Data for this task: Begin

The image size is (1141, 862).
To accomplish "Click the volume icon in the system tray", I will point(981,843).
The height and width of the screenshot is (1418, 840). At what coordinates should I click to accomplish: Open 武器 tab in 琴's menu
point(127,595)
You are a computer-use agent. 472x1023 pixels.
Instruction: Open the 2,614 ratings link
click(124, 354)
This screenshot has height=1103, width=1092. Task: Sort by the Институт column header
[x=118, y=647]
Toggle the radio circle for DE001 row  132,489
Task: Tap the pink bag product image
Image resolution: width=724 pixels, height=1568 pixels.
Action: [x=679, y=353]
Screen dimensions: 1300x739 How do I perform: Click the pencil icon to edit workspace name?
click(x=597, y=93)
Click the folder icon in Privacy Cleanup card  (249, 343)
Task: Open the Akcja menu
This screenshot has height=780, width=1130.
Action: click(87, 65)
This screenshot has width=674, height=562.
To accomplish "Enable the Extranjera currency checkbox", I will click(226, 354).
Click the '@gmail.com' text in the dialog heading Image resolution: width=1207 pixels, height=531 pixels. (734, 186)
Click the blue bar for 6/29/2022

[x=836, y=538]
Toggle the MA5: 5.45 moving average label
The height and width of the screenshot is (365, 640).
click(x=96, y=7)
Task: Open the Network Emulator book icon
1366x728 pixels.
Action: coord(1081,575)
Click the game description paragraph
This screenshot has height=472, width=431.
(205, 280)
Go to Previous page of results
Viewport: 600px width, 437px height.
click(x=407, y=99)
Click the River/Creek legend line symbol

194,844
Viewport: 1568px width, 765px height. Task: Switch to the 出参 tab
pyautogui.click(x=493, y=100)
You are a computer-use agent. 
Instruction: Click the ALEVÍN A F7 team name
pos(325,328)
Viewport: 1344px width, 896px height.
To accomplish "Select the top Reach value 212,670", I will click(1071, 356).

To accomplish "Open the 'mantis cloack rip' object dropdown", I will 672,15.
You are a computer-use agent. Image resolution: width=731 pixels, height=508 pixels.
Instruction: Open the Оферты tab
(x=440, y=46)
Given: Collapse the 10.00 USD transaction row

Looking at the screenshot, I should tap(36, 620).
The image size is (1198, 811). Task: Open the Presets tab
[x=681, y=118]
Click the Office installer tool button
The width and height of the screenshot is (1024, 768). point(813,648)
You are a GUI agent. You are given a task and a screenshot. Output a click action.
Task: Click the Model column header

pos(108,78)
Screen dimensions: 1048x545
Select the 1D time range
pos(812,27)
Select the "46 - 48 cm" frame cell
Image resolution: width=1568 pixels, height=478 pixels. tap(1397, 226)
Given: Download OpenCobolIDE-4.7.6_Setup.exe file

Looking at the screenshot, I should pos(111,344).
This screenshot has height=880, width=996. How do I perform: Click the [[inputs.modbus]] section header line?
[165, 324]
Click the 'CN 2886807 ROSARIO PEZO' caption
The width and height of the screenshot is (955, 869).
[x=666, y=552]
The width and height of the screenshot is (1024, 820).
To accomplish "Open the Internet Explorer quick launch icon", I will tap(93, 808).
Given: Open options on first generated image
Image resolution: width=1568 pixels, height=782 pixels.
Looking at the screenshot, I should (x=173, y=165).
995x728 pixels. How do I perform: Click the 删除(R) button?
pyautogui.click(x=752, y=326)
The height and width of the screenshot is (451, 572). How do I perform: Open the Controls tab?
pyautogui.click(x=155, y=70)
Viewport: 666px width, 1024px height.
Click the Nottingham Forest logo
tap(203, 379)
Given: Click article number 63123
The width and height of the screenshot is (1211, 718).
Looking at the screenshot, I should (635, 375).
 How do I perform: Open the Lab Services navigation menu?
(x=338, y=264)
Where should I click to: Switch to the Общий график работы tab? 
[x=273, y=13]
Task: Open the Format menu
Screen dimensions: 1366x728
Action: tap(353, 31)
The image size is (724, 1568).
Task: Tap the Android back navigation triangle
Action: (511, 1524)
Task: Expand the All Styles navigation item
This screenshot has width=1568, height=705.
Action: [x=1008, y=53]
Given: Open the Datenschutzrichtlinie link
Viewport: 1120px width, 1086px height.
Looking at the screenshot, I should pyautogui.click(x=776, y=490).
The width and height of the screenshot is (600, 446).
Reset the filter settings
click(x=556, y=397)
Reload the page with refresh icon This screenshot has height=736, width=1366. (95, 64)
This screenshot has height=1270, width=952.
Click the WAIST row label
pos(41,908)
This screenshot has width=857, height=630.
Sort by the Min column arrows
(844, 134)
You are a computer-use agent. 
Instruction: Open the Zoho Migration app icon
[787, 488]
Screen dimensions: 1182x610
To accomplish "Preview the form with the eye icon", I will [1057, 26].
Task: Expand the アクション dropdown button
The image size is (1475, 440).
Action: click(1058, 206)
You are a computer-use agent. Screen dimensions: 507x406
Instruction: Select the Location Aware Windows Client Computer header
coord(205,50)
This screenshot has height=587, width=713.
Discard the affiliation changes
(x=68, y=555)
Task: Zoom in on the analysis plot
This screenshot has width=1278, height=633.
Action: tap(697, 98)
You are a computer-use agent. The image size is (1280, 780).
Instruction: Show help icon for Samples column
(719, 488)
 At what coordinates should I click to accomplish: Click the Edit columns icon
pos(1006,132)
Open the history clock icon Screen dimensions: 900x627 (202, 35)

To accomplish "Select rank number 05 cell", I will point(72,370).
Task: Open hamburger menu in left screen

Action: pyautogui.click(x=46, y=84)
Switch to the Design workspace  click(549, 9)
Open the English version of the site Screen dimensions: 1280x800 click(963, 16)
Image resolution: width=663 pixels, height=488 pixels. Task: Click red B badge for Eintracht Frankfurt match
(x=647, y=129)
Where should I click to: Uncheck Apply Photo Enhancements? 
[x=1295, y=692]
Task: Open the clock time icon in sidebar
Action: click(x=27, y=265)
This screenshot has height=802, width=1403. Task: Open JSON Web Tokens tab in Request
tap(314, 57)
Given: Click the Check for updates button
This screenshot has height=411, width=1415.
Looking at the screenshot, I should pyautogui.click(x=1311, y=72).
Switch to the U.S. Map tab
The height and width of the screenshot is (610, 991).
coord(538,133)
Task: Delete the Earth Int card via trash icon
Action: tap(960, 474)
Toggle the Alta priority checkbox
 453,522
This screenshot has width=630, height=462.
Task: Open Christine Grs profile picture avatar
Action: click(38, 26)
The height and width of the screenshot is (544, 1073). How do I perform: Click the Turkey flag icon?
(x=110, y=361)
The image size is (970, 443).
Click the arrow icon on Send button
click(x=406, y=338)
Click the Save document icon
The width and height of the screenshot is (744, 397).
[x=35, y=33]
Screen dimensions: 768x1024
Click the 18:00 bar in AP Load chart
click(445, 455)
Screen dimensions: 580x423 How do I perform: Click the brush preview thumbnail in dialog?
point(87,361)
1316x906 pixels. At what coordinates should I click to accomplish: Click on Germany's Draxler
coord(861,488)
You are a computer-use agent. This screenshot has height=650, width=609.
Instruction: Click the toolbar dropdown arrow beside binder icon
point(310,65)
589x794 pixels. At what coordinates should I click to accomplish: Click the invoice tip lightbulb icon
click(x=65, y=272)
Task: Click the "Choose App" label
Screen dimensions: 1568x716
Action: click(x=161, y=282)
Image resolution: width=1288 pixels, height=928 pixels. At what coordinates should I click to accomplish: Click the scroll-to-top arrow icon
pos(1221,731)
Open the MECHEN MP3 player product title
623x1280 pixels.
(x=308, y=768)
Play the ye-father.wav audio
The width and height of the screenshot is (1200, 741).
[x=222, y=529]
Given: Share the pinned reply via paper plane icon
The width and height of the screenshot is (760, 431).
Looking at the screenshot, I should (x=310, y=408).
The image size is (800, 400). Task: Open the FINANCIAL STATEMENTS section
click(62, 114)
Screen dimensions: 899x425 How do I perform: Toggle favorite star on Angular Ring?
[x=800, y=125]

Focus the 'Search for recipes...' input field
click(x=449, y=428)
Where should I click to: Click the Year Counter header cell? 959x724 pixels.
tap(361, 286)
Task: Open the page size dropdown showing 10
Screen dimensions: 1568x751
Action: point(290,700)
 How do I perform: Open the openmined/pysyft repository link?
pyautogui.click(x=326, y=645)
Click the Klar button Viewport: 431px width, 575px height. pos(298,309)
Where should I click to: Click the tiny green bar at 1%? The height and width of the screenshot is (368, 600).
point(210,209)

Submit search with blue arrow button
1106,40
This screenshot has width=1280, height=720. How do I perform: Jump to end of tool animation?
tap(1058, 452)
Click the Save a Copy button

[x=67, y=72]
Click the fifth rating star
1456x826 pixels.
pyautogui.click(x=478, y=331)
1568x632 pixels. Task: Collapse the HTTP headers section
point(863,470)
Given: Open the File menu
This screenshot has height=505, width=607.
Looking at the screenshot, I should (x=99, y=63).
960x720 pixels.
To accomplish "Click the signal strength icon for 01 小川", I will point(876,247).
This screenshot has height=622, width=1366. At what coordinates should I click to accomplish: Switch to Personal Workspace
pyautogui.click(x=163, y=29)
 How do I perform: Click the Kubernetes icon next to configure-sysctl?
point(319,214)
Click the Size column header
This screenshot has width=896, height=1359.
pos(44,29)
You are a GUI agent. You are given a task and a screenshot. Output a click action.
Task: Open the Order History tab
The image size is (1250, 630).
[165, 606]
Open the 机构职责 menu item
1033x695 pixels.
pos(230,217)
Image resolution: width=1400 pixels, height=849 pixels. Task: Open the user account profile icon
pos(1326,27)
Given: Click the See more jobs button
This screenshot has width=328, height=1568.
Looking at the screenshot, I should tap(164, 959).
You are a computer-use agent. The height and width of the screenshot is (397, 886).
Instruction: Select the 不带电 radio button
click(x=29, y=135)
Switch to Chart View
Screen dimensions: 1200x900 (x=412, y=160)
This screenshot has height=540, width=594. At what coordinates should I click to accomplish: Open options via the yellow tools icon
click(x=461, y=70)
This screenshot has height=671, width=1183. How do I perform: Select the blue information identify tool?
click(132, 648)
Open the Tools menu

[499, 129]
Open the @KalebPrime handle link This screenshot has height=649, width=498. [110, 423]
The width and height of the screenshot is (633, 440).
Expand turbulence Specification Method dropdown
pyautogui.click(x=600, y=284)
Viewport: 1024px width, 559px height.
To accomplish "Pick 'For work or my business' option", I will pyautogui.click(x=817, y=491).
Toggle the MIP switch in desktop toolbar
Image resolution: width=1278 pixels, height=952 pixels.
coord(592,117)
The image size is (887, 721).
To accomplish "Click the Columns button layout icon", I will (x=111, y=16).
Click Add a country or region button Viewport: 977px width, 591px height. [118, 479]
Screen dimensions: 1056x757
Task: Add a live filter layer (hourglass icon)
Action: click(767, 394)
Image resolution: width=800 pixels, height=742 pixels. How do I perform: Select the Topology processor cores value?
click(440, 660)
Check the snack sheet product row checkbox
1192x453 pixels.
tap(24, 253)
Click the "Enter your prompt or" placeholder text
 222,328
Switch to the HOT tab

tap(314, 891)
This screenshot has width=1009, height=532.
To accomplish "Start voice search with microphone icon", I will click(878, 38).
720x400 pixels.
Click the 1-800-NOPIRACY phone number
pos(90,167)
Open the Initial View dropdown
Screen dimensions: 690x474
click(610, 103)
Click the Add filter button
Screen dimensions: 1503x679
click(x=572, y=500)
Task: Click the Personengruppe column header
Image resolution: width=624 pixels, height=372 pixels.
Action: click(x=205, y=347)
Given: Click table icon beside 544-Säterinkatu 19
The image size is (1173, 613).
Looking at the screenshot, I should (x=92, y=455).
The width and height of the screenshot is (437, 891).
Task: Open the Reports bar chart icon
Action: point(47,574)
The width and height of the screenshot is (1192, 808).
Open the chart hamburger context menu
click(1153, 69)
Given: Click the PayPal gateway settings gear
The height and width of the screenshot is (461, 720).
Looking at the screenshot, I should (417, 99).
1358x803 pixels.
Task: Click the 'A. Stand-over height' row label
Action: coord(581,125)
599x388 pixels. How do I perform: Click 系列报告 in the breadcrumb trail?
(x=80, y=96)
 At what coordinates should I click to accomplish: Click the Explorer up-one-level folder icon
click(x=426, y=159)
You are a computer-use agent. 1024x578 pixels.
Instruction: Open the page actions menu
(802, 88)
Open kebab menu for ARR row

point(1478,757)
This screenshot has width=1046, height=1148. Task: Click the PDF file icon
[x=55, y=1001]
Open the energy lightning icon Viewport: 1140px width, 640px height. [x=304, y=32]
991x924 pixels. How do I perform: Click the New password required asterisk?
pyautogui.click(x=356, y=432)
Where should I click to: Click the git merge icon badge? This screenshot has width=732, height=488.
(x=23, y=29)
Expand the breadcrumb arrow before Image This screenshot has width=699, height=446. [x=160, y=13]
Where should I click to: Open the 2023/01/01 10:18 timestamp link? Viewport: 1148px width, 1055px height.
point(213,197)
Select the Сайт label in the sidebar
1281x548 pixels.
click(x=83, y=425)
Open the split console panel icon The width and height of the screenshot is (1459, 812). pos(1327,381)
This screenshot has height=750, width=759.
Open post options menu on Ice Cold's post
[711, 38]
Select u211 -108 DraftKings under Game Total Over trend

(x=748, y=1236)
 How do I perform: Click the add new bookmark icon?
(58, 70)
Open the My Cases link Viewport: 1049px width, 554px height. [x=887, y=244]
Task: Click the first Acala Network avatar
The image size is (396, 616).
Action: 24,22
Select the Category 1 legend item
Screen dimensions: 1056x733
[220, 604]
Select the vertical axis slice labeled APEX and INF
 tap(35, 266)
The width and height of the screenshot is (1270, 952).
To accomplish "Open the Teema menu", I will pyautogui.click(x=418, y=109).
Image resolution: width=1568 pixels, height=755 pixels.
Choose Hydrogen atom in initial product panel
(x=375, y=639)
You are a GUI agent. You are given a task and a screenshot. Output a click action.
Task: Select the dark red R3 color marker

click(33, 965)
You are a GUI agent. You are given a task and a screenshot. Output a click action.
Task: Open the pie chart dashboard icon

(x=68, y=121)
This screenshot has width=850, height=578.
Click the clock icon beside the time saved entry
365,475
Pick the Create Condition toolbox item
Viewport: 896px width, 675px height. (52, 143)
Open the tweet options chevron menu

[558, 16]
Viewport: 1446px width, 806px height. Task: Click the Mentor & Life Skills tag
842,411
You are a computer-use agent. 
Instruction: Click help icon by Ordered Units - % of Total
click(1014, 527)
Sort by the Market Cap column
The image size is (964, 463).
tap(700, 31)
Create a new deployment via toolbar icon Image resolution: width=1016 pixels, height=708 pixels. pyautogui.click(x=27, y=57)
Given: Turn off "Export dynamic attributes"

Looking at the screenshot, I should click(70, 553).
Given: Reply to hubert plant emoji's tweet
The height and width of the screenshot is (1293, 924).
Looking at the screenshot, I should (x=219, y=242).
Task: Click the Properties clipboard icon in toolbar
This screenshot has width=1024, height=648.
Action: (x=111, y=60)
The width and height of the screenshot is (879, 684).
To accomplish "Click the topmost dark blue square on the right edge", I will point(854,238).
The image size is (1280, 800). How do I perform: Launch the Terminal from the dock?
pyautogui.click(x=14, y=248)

Data for this task: End

### Exercise description:
Above are the records; print exactly the lines from the line with "Viewport: 666px width, 1024px height." to the line with "The width and height of the screenshot is (600, 446).", including both, and nothing else.

### The completed task:
Viewport: 666px width, 1024px height.
Click the Nottingham Forest logo
tap(203, 379)
Given: Click article number 63123
The width and height of the screenshot is (1211, 718).
Looking at the screenshot, I should (635, 375).
 How do I perform: Open the Lab Services navigation menu?
(x=338, y=264)
Where should I click to: Switch to the Общий график работы tab? 
[x=273, y=13]
Task: Open the Format menu
Screen dimensions: 1366x728
Action: tap(353, 31)
The image size is (724, 1568).
Task: Tap the Android back navigation triangle
Action: (511, 1524)
Task: Expand the All Styles navigation item
This screenshot has width=1568, height=705.
Action: [x=1008, y=53]
Given: Open the Datenschutzrichtlinie link
Viewport: 1120px width, 1086px height.
Looking at the screenshot, I should pyautogui.click(x=776, y=490).
The width and height of the screenshot is (600, 446).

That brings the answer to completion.